(TASK TO COMPLETE):
The following data needs to be repeated exactly, with all images excluded.

(Saved entries)
=======

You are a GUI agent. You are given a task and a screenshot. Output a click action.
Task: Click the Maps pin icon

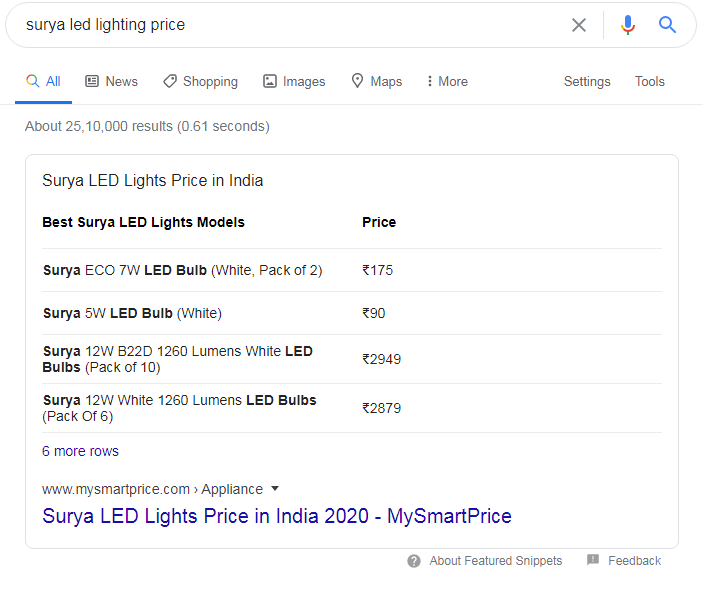357,81
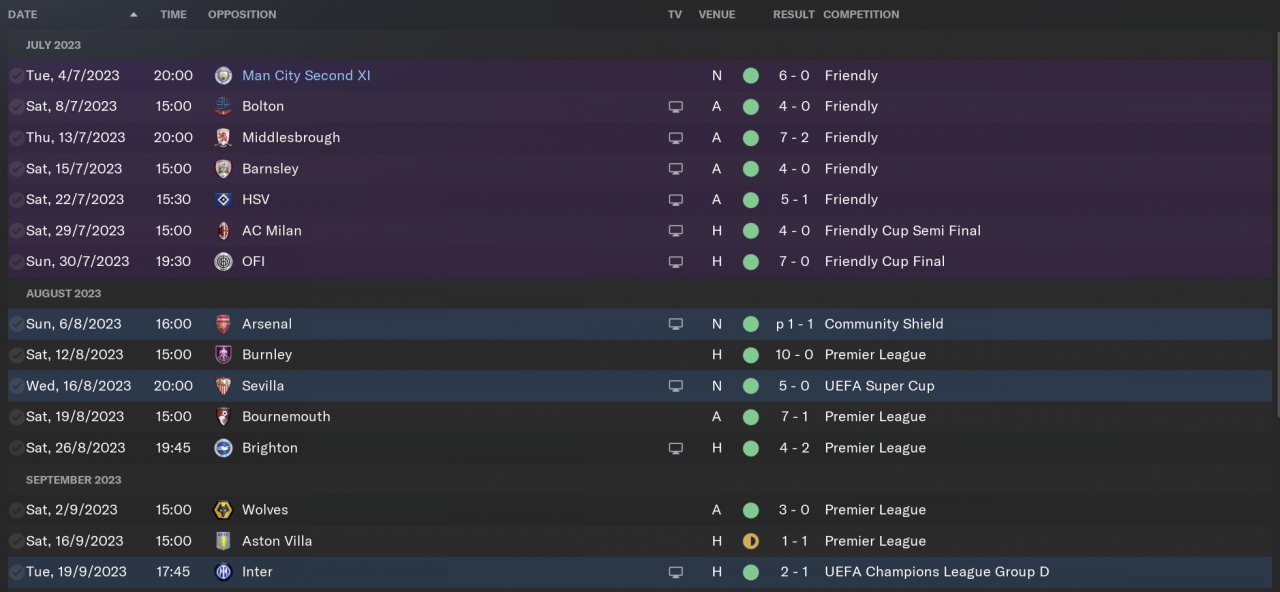Image resolution: width=1280 pixels, height=592 pixels.
Task: Sort fixtures by Competition column header
Action: [860, 15]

=======

(ANSWER AREA):
You are a GUI agent. You are given a task and a screenshot. Output a click action.
Task: Click the Maps pin icon

357,81
Image resolution: width=1280 pixels, height=592 pixels.
Task: Sort fixtures by Competition column header
Action: [860, 15]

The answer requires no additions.